The review of the Australian Qualifications Framework (AQF) has recommended changes that would make it easier for vocational qualifications and school subjects to be credited towards 中国A片 degrees.
The report wants student pathways to be made more flexible, with easier movement between vocational training and 中国A片, while microcredentials would be given formal recognition in the qualifications system.
This would allow universities and colleges to offer “short, highly targeted courses to students and employers looking to fill a skills gap without getting bogged down in red tape”, a joint statement from education minister Dan Tehan and skills minister Michaelia Cash explained.
“What we want to do is make sure there is a proper framework [so] that we know that the microcredentials are quality certificates, and therefore that the employers will recognise them,” Mr Tehan told?ABC Radio.
The AQF incorporates qualifications from 中国A片, schooling and vocational education and training (VET) into a comprehensive national framework. Mr Tehan said the review would help reshape the qualifications architecture “to better serve students and meet the demands of the modern economy”.
He said the implicit value of 中国A片 and VET credentials would be better reflected if students were able to put together qualifications from both sectors “based on their learning requirements”.
The review recommends the creation of a new type of qualification, a “higher diploma”, which would have the same cachet as a bachelor’s degree. The panel also wants VET certificates – which are currently ranked on a scale of I to IV – renamed “to reflect their purpose”, the joint statement says.
The key recommendation is for “a revised…architecture that is simpler and more flexible, to promote the equal value of qualification types across 中国A片 and VET, and to reflect the changing nature of work and post-secondary education”.
Ms Cash said a more flexible system would help meet people’s requirements “at all stages of their career, while responding to current and evolving workforce needs”.
“For example, someone doing a VET course in carpentry may want to study some business courses at a university to help them run a small business. Likewise, someone studying engineering at a university may want some hands-on experience in refrigeration.”

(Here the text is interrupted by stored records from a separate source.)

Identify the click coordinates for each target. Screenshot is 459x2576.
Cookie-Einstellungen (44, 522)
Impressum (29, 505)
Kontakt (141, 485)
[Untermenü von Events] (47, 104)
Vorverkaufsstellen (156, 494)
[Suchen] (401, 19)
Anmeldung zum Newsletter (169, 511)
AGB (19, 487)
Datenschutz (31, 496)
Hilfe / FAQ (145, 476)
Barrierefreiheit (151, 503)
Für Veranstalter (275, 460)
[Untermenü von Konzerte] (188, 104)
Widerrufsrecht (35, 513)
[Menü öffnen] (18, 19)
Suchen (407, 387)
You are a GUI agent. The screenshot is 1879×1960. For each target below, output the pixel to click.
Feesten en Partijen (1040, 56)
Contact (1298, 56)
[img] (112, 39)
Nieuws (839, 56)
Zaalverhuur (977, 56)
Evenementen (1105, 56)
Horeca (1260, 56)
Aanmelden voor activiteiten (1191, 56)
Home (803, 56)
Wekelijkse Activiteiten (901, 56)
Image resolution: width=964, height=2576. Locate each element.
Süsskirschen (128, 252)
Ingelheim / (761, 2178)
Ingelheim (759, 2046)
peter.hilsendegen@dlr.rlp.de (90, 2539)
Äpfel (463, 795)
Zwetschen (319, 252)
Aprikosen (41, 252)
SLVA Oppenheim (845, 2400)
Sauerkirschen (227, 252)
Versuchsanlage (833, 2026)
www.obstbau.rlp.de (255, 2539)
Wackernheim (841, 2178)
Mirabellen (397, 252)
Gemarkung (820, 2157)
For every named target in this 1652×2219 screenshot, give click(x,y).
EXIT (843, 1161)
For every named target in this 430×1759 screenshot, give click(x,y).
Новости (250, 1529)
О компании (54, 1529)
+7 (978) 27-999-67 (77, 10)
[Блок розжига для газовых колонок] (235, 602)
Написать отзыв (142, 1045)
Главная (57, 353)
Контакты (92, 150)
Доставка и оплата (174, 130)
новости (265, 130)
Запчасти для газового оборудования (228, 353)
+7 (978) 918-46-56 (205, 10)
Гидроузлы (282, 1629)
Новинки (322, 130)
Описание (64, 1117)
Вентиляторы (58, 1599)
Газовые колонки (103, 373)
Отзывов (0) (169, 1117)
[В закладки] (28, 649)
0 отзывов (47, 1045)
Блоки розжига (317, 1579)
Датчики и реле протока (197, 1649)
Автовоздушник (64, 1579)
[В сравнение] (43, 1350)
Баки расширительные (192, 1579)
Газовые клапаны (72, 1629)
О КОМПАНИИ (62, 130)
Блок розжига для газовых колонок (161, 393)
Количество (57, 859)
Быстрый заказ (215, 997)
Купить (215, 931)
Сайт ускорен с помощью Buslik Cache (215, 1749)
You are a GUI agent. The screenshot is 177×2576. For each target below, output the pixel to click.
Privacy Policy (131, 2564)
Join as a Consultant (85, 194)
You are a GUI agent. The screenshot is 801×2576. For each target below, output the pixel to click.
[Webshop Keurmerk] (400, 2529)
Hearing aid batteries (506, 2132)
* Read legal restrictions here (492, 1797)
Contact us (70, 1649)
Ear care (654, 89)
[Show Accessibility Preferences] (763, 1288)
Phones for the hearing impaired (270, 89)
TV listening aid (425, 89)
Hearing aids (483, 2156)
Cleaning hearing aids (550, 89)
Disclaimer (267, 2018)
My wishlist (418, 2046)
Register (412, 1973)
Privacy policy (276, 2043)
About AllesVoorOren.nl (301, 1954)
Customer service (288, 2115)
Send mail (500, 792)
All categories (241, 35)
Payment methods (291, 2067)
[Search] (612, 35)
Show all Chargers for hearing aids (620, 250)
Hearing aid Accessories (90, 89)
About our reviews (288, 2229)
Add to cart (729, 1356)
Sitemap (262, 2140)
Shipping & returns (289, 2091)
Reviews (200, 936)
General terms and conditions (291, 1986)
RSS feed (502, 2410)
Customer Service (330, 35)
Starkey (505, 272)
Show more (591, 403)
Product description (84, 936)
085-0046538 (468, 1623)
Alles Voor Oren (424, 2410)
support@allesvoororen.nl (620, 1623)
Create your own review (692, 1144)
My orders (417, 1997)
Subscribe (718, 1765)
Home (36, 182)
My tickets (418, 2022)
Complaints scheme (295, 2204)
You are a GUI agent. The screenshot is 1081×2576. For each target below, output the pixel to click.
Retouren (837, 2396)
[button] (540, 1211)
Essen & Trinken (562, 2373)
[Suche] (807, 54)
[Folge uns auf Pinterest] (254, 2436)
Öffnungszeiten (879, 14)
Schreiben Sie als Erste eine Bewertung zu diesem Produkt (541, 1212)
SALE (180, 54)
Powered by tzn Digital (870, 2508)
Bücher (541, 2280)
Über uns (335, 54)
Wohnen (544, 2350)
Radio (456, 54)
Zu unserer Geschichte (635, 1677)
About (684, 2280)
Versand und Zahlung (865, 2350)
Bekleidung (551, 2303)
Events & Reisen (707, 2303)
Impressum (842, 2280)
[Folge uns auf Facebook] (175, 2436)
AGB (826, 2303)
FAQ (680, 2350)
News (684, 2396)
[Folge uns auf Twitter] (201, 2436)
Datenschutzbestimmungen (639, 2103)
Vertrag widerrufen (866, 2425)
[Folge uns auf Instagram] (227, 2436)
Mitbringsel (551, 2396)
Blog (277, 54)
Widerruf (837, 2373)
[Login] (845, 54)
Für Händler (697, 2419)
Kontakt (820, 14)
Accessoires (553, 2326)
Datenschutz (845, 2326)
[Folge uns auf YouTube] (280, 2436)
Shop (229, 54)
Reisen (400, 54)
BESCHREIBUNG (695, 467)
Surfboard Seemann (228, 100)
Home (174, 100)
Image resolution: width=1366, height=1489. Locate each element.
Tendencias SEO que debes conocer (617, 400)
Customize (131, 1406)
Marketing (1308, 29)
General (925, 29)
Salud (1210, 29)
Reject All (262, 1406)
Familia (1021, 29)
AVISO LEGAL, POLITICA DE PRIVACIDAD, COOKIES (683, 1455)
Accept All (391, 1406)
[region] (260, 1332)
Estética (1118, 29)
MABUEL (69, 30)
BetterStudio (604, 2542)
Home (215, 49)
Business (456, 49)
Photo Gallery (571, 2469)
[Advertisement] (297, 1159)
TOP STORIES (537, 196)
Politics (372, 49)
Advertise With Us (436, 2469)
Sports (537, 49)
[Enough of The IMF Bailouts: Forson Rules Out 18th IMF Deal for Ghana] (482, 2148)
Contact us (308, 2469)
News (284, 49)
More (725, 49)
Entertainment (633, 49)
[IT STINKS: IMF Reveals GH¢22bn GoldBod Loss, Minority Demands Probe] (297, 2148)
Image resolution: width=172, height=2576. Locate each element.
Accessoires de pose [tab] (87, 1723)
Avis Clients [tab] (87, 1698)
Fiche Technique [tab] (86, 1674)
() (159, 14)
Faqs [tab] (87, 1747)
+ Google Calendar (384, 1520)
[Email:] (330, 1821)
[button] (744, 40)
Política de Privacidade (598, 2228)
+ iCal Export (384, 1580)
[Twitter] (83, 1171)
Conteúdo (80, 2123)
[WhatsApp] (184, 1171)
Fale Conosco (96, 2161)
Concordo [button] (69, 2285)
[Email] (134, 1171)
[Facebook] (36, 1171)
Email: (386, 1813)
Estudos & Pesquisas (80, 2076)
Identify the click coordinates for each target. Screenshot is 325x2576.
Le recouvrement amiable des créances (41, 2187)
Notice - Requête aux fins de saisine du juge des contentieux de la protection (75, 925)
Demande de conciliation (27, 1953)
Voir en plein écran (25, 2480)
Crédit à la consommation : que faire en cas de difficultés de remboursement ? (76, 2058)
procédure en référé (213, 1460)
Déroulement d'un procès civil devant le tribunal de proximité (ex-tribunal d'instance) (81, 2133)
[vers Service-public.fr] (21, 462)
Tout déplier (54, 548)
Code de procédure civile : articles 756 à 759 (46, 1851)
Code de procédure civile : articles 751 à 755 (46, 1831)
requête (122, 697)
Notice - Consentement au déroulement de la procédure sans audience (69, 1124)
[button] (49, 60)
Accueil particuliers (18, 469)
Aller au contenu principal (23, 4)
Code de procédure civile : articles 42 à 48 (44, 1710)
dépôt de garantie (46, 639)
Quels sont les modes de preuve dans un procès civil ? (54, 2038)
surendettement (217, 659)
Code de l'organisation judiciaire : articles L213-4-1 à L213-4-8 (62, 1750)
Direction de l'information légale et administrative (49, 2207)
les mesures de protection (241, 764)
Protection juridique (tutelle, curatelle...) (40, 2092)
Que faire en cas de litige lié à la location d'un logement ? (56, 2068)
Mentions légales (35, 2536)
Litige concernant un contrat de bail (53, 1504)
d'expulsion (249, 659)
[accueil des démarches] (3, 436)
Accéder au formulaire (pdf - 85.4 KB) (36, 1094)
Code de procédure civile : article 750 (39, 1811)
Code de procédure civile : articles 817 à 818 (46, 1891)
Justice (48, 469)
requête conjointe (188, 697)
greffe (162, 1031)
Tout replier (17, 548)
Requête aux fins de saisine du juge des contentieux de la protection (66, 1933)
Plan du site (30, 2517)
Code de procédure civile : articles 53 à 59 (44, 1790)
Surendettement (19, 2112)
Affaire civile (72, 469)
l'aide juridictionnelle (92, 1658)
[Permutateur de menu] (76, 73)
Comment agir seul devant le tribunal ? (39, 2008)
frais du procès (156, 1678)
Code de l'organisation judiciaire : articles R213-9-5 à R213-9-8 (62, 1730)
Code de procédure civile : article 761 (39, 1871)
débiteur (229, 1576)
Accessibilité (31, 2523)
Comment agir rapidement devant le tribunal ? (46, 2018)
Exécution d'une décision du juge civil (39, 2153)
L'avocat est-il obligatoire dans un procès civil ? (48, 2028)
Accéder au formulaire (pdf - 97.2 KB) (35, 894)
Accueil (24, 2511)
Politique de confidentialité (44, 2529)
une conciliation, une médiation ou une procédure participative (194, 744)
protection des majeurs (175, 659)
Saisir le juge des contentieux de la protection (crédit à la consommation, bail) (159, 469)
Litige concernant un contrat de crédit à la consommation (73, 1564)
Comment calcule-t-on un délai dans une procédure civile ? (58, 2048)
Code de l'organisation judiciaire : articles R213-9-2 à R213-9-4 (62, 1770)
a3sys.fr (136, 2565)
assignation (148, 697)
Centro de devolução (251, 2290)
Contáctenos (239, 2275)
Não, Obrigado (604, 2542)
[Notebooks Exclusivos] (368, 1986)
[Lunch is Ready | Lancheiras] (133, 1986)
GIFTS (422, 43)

The report was being released in Canberra on 24 October. Mr Tehan said the government would consider its recommendations and “respond in due course”.
Some proposals would require approval from state and territory governments, which are responsible for VET and schooling. The recommendations are expected to be considered by councils of education and skills ministers from both levels of government.
The review has been headed by education policy veteran Peter Noonan, a longstanding advocate for better skills funding and more integrated administration of higher and vocational education.
The report has emerged a day after Australia’s Labor opposition accused the federal government of short-changing the VET sector by almost A$1 billion (?530 million). Shadow education minister Tanya Plibersek said an education department report showed that the government had failed to spend A$919 million of budgeted VET allocations over five years.